Notre Dame's season ended with the team at less than full strength.
The second-seeded Irish lost 71-57 to 10th-seeded Florida State on Sunday in the third round of the NCAA tournament with one starter struggling to get through most of the game.
Notre Dame forward Scott Martin said he injured his back after taking a charge in the game's opening minutes, and the senior was never the same the rest of the game.
"It's a contusion or something, I don't even know what they said," said Martin, who missed a 102-62 victory over Chicago State on Nov. 17 because of back spasms.
"I tried. I did every thing I could do. They shot me up. I was hurting us more than I was helping us. It wasn't smart for me to be out there."
Martin went 0 for 4 in just 17 minutes against Florida State. He went to the locker room twice during the first half to get his back worked on.
"It's one part to this machine, and when it goes down it affects the whole machine," forward Tyrone Nash said of Martin's injury. "You saw the affects of what happen. He's played great all year."
Notre Dame (27-7) didn't play its greatest game at the wrong time against Florida State (23-10).
The Irish were just 19 of 62 from the floor, and they only hit 7 of 20 three-pointers. It was the seventh time in seven losses that Notre Dame shot below 33 percent from three-point range this season.
The loss also added to a legacy of early NCAA tournament exits for the Irish.

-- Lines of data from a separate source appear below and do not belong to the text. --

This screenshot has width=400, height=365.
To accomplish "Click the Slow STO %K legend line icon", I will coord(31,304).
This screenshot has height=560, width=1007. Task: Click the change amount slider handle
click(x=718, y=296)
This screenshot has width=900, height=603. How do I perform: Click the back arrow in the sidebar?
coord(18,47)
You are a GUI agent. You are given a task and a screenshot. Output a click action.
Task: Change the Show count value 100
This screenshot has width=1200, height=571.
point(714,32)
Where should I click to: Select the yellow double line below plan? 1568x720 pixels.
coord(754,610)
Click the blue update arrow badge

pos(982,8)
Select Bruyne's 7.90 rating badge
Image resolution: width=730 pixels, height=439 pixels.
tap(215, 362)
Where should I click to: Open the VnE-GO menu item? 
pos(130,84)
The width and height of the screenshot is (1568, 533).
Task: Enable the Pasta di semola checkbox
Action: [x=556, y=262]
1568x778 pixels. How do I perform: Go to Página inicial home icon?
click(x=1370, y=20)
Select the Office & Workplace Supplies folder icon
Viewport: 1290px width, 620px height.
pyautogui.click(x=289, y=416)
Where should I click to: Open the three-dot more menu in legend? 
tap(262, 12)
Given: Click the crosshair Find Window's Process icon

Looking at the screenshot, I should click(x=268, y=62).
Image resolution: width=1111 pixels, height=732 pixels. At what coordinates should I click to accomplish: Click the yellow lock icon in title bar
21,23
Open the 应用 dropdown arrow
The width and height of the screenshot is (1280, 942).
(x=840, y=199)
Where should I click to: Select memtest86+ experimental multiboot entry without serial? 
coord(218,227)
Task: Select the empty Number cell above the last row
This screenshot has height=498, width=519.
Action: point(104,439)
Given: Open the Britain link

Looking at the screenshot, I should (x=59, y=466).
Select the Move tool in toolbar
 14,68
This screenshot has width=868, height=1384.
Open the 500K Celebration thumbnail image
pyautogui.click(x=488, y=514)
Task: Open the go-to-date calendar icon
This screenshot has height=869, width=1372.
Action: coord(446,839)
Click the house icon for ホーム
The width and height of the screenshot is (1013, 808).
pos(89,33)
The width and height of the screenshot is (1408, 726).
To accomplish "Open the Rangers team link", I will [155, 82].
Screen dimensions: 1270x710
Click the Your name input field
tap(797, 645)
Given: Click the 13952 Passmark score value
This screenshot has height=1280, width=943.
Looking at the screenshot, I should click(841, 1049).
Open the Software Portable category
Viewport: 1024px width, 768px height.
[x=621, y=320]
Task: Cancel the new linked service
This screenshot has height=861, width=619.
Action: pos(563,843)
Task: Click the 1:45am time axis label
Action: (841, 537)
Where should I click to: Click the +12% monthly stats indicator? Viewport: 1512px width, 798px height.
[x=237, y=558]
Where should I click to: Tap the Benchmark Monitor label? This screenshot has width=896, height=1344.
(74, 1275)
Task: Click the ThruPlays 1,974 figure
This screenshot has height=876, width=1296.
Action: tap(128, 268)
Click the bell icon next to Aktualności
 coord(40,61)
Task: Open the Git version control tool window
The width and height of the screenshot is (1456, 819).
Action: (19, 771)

In 11 seasons under coach Mike Brey, Notre Dame has only advanced to the Sweet 16 once (2003), and Brey is 1-4 in Round of 32 games.
Notre Dame did make some good history this season.
The 27 victories were the most since the 1908-09 team won 33 games. The Irish were a No. 2 seed in the NCAA tournament for the first time since 1981, and their 14 Big East victory matched the program's most in league play.
"I would say in time we will be able to reflect on the big picture of things," coach Mike Brey said. "We are really disappointed in not getting further. I think in time we will be able to reflect on what this group did for our program. It was kind of uncharted territory for our program for five months."